Records for this task:
+===+
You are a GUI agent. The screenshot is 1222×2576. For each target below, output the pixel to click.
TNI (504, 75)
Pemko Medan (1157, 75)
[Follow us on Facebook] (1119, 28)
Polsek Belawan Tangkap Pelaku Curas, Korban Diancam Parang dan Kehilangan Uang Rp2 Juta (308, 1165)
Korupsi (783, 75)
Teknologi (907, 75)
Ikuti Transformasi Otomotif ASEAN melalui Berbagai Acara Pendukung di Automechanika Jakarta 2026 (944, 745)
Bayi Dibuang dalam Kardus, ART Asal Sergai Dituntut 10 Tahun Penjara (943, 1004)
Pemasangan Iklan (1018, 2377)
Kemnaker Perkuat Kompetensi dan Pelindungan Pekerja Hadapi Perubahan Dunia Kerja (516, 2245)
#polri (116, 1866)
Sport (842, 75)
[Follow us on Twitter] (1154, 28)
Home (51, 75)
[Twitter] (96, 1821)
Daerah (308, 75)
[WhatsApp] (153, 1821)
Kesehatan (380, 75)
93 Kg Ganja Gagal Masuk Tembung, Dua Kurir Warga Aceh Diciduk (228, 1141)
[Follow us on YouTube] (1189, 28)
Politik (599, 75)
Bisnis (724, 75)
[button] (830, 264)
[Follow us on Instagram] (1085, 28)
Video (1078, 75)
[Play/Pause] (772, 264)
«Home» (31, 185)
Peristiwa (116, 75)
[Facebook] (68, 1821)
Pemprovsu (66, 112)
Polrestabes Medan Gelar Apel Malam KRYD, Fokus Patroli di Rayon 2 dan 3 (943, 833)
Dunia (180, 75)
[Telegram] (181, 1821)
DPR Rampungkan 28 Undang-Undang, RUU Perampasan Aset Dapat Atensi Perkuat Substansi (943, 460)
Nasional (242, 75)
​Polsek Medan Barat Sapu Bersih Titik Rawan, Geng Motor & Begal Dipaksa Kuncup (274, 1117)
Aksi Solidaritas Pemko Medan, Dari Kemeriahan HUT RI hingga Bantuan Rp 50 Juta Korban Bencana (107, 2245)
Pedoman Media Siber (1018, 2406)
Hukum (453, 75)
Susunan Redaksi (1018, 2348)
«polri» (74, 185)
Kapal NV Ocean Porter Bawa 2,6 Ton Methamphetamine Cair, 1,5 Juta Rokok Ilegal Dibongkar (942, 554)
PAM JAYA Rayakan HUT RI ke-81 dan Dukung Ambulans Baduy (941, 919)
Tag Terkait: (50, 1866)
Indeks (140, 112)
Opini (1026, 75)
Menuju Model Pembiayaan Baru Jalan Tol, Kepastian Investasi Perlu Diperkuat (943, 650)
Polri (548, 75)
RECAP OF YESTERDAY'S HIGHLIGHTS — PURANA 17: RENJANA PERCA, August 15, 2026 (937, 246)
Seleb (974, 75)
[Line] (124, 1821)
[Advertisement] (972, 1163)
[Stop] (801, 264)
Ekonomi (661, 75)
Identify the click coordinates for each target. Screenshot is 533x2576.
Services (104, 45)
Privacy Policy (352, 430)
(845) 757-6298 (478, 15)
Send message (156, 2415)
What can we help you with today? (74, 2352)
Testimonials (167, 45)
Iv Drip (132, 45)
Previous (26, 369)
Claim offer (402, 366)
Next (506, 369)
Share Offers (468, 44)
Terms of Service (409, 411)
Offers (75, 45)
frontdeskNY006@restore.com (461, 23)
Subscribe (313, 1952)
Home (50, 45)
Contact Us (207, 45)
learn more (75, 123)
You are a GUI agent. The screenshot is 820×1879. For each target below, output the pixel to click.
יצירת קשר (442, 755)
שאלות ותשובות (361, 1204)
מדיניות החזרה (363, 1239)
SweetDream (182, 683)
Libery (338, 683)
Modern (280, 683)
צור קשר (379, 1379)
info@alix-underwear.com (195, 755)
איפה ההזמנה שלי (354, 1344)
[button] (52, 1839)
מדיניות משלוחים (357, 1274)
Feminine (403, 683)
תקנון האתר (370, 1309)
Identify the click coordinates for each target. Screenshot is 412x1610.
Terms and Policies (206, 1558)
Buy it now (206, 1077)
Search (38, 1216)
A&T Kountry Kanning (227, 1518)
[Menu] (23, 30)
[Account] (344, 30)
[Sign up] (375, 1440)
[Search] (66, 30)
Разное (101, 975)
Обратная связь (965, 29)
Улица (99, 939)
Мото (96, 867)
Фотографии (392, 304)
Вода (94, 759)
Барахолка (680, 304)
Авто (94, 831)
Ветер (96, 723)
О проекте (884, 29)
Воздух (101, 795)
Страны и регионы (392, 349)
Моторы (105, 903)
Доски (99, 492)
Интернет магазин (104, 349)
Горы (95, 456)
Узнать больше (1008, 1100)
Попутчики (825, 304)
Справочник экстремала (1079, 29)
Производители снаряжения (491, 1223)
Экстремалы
+===+
Directions:
Report every line from the material above that mentions the word "Polsek".

Solution below:
Polsek Belawan Tangkap Pelaku Curas, Korban Diancam Parang dan Kehilangan Uang Rp2 Juta (308, 1165)
​Polsek Medan Barat Sapu Bersih Titik Rawan, Geng Motor & Begal Dipaksa Kuncup (274, 1117)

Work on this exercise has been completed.